It’s never too early in recruiting to build relationships.
More and more prospects are making important decisions — trimming their list of contenders, making verbal commitments — by the middle of their junior years. So why not start getting to know these potential targets a full year in advance?
Hosting Junior Days has been common practice for years. Notre Dame is taking it one step farther, putting together its first Sophomore Day on April 2. Several prospects in the Class of 2019 are expected to be in South Bend for a closer look at the program.
“I feel like schools are smart to start it early because so many kids are committing by their junior year,” said Quinn Carroll, an offensive tackle from Edina, Minn. “They can’t really be recruited as much anymore. Starting earlier is better for them and especially for some of the hometown kids or near the area so that they can get them to campus as much as possible and start building relationships then hopefully land those recruits.”

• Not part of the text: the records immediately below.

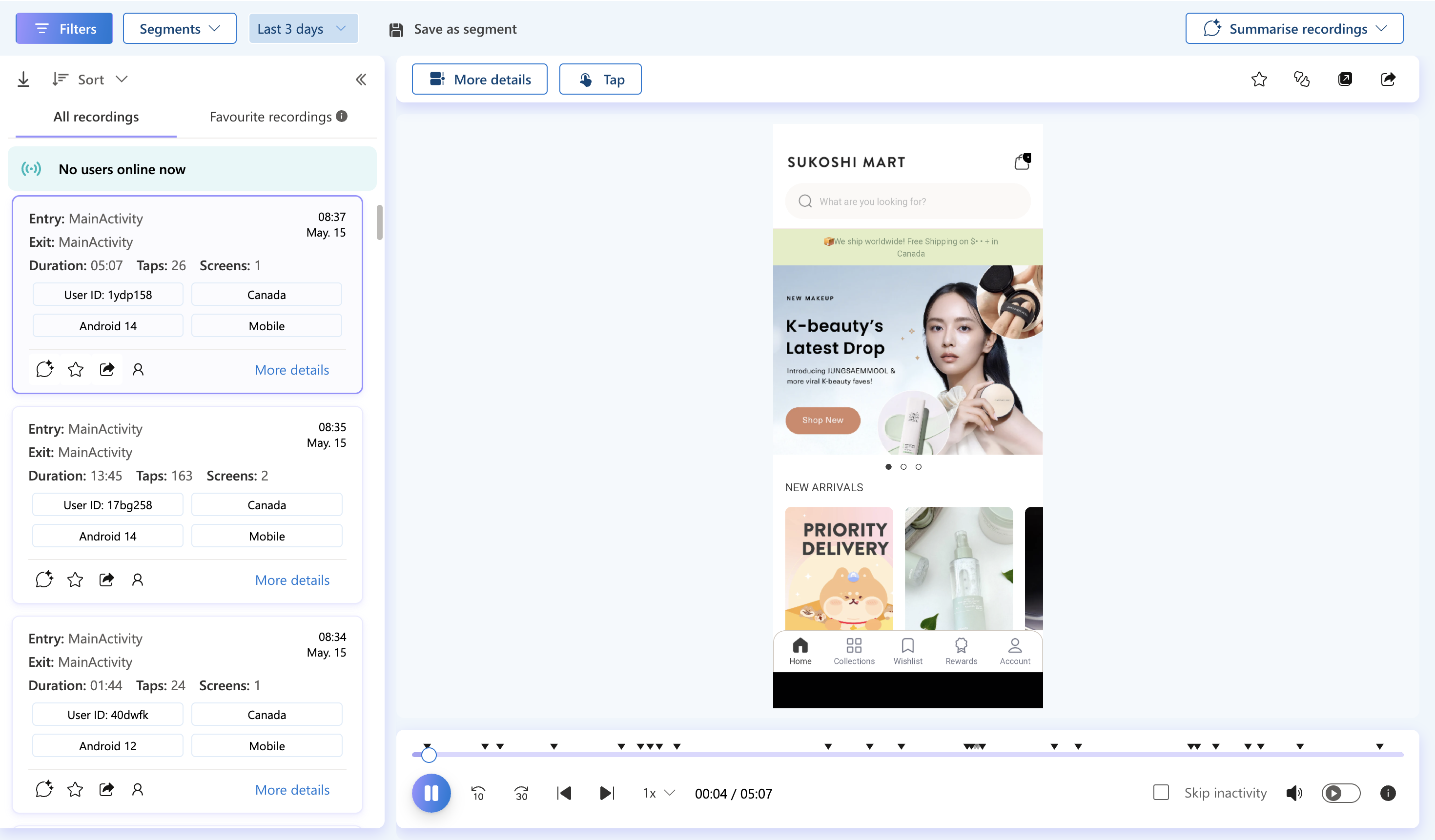This screenshot has width=1435, height=840.
Task: Collapse the recordings list panel
Action: (360, 79)
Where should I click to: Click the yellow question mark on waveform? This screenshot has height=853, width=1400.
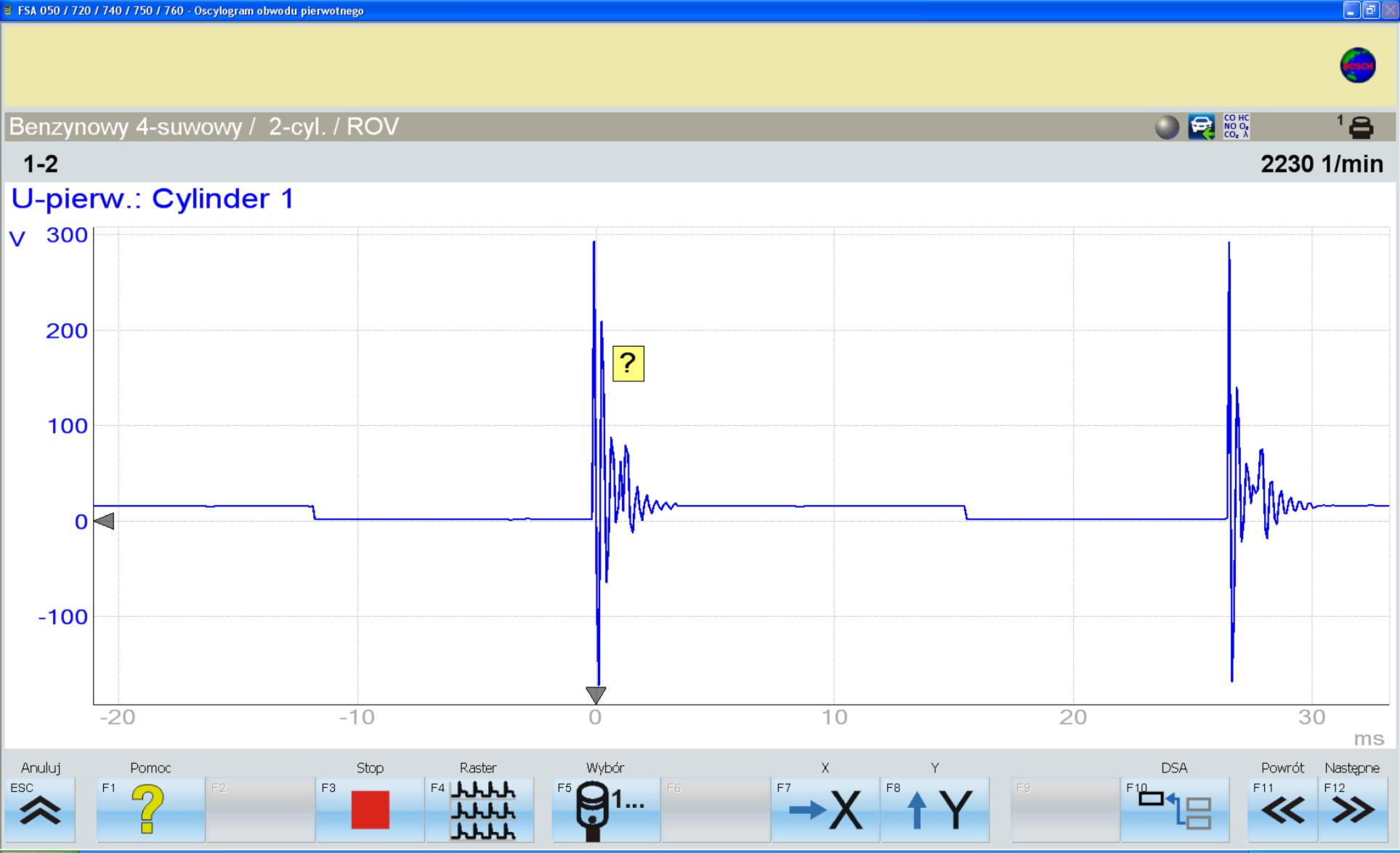(628, 363)
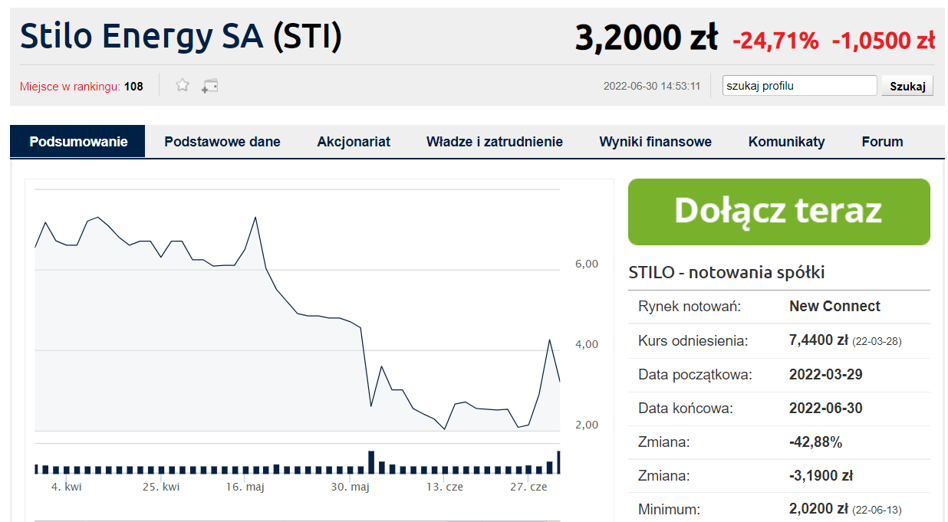948x522 pixels.
Task: Open the Akcjonariat tab
Action: coord(354,142)
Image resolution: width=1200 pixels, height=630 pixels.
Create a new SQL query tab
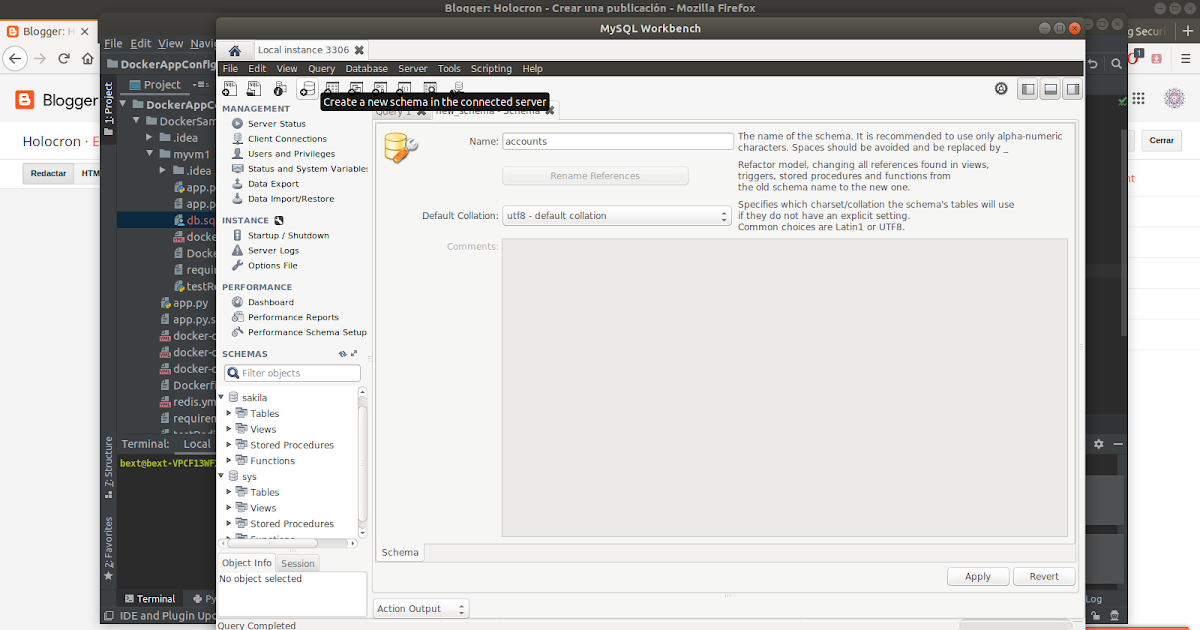click(229, 88)
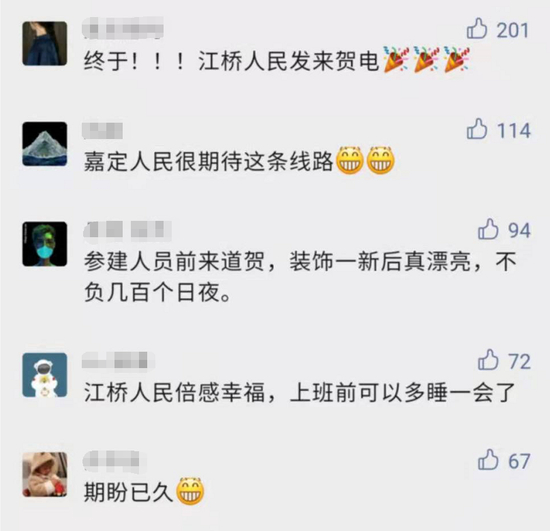Open the masked face avatar

pos(45,244)
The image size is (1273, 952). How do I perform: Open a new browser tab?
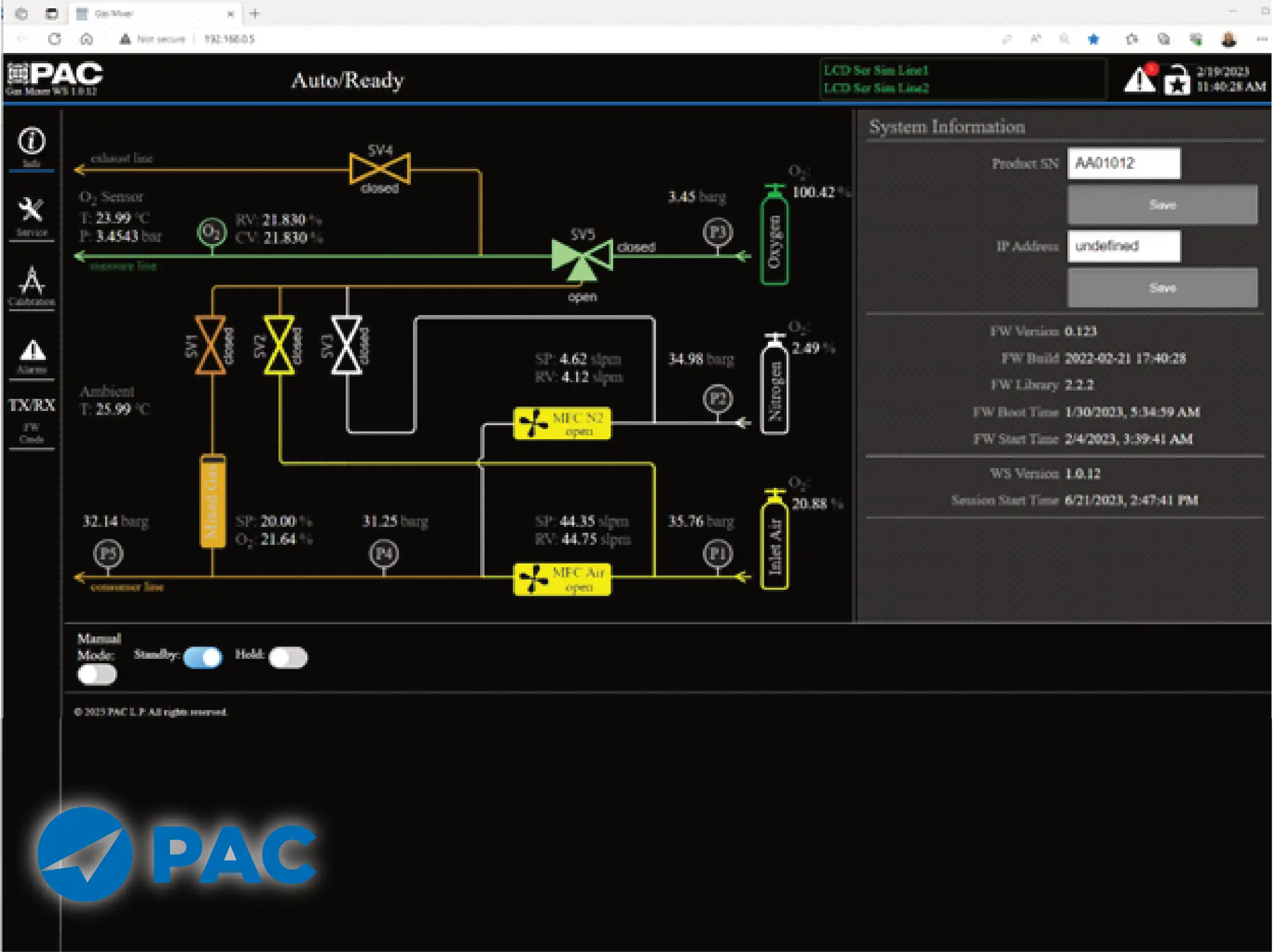(x=255, y=13)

Carroll, one of the top prospects regardless of position in the Class of 2019, plans to be in South Bend on April 2 for Sophomore Day. He’s hoping to add Notre Dame to an offer list that’s already north of 20 with Georgia, LSU, Miami, Michigan, Ohio State and USC among them.
Others planning to attend include St. Louis linebacker Shammond Cooper, Ohio cornerback Moses Douglass, Tennessee defensive end Joseph Anderson, Illinois offensive lineman Will Putnam, Alabama quarterback Paul Tyson, Indiana defensive end George Karlaftis and Ohio defensive tackle Jowon Briggs.
Even more prospects are expected to join that list as the event nears.
Cooper, Anderson and Briggs already hold scholarship offers.
Douglass, Karlaftis and Putnam have been to campus for previous visits.
“Hopefully I’ll see a lot more of what they have to offer,” said Douglass, who visited for Irish Invasion last summer. “A lot more of the facilities and the campus. I wanna see the dorms and all that.”
Douglass already holds scholarship offers from Iowa, Kentucky, Michigan, Rutgers, Cincinnati, Iowa State, Purdue, Syracuse and some MAC programs. Like most of the prospects headed to Notre Dame for Sophomore Day, he’s eager to see if the Irish might make their move.
“If they did pull the trigger it would make me think about them a lot more,” Douglass said. “I’d probably put them in the top three if they offer.”
But actually extending new offers might not be the most important part of organizing a Sophomore Day from a Notre Dame perspective.
Doing so puts several potential top targets on campus at the same time. They can mingle with each other while getting to know the program from a more in-depth perspective. There’s no camp or game day, just spring practice to observe.
Combining those things should make for a fuller visit experience.
“It’s something great,” said Tyson, who’s been in contact with offensive coordinator Chip Long dating back to his stint at Memphis. “People are coming around from really all over the country and coming together in this class. You never know, you could go to Notre Dame with some of the guys that come there or you could end up at a different school. It’s something that’s really cool to get to meet these players and get to see Notre Dame’s campus. I think that’s awesome.”
Fostering camaraderie among recruits is one of the most important yet less publicized parts of the recruiting process. Prospective targets aren’t just evaluating their own fit in the program. They’re taking a look at the other players being recruited and trying to see how they fit together.
Getting a group of them on campus early in the process helps with that piece to the puzzle.
“It’s very important to me,” Carroll said. “I’m a huge team player. I love getting to know the guys so I know who I’d possibly be playing next to or across from or protecting or whatever. I believe building a relationship off the field is just as important so when you’re on the field you’re more comfortable together.”